Met Coke Global Offers Move Northwards on Stronger Demand

MARKET TREND

The Met Coke buyers have again come under the influence of uncertainty arising out of rising prices of the material after the Chinese Lunar Year holidays getting over.

According to the market inputs received, purchases of Met Coke have resumed actively in China as steel makers there were in the process of running their plants at full-capacities. At the same time, there are also quite a number of steel mills in China that did not stock Met Coke prior to the holidays; and these mills are now procuring vigorously to cater to their immediate production needs.

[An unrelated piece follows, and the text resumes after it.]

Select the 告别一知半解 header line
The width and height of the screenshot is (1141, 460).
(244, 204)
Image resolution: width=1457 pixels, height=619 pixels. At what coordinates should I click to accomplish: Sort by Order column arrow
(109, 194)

Strong buying has now prompted the domestic Met Coke sellers in China to raise their prices. In a communication with a Chinese trader, it was learnt that market prices of Met Coke in the Shanxi region had gone up at least by Yuan 100/MT after the market returning to operations after the holidays. According to the trader, Met Coke was sold there at around Yuan 1,950/MT.

As a matter of fact, China is the largest Met Coke market in the world, and any change in the market dynamics there will impact the other consuming markets, such as India.

PRICE TREND

Reflecting the strengthening of demand, export offers from the key international market—China—also have gone up.

Offers for the 64% CSR Met Coke are up by around USD 5/MT over the week-ago offers to around USD 360/MT FoB China. Likewise, offers for the 62% CSR Met Coke are quoted at around USD 355/MT FoB China, up by USD 5/MT against the offers in the week last.

Source: CoalMint Research

On CFR India basis, these offers amount to: USD 376/MT and USD 371/MT respectively.

In the meantime, a Columbian Met Coke offer was heard at around USD 375/MT FoB.

Indian buyers have once again turned back from the market as they preferred monitoring the market movement before procuring actively. In view of the rising export offers, they preferred purchasing on need basis, restricting from buying in excess of their requirements.

Indian Met Coke producers also have no reason to revise their ex-works prices as there was no gain in the buying strength. The producers have thus kept their ex-works prices unchanged except one producer in the west coast which hiked its price by INR 500/MT, mainly due to the rising Coking Coal prices in the key international market.

The prevailing ex-works prices for the Blast Furnace grade in India are: INR 24,500-25,000/MT(east coast) and INR 25,500-27,000/MT (west coast).

Source: CoalMint Research

IMPORTS

There was no spurt in Met Coke imports in India due to the uncertainty in the market movement. During the 1-26Feb’18 period, only 247,449 MT of Met Coke was imported in the country, according to the data compiled by CoalMint Research.